#### Teks yang Diberikan

“Perangkat daerah tidak bisa membebankan sepenuhnya LPPD ini ke bagian pemerintahan. Sebab, bagian pemerintahan bukan penyusun, hanya mengkompilasi. Yang menyusun adalah unit kerja,” tekannya.
Oleh karena unit kerja yang melaksanakan kegiatan, lanjut Indah, maka menjadi kewajibannya, menjadi tugas pokoknya untuk membuat laporannya. Kalau tidak ada laporan pertanggungjawabannya, maka itu namanya tidak akuntabel.
“Kata kuncinya adalah kita membuat laporan untuk memberi keyakinan kepada penerima laporan. Kalau sampai tidak yakin, berarti laporan tidak diterima,” paparnya.
Hadir dalam kesempatan tersebut, mewakili Dirjen Otonomi Daerah Kementerian dalam Negeri, Kepala Seksi Evaluasi Program dan Laporan Wilayah I A, Parlin Jumanti Siahaan. Ia menyampaikan, ada beberapa perubahan dalam metode penyampaian LPPD. Kalau selama ini manual, maka mulai 2021 sudah dilakukan secara elektronik atau berbasis digital.

########
#### Data

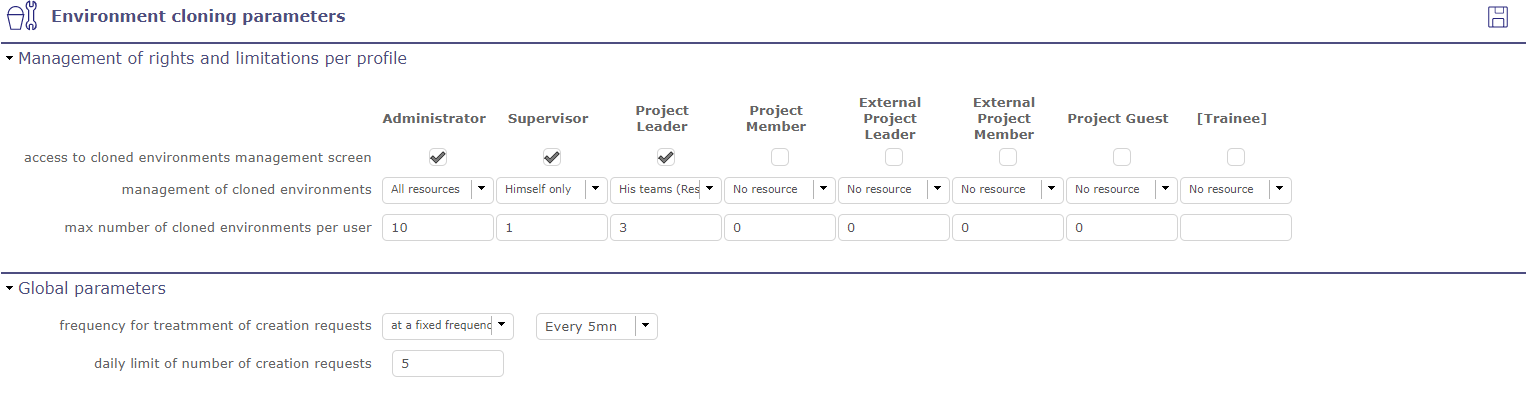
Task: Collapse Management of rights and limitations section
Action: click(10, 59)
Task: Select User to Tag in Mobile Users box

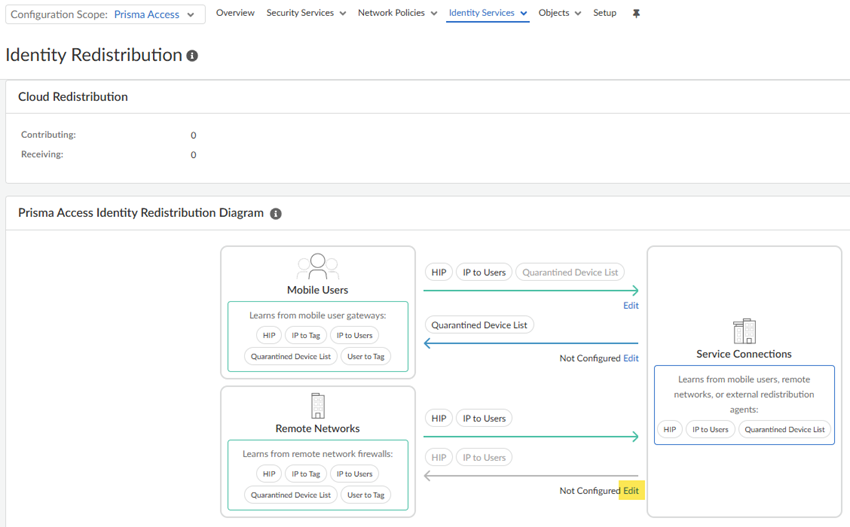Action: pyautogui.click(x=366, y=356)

########

_Instruksi Tertulis_.
Menurut teks tentang LPPD, mulai tahun berapa penyampaian LPPD dilakukan secara elektronik atau berbasis digital?

_Jawaban Lengkap_.
Mulai tahun 2021.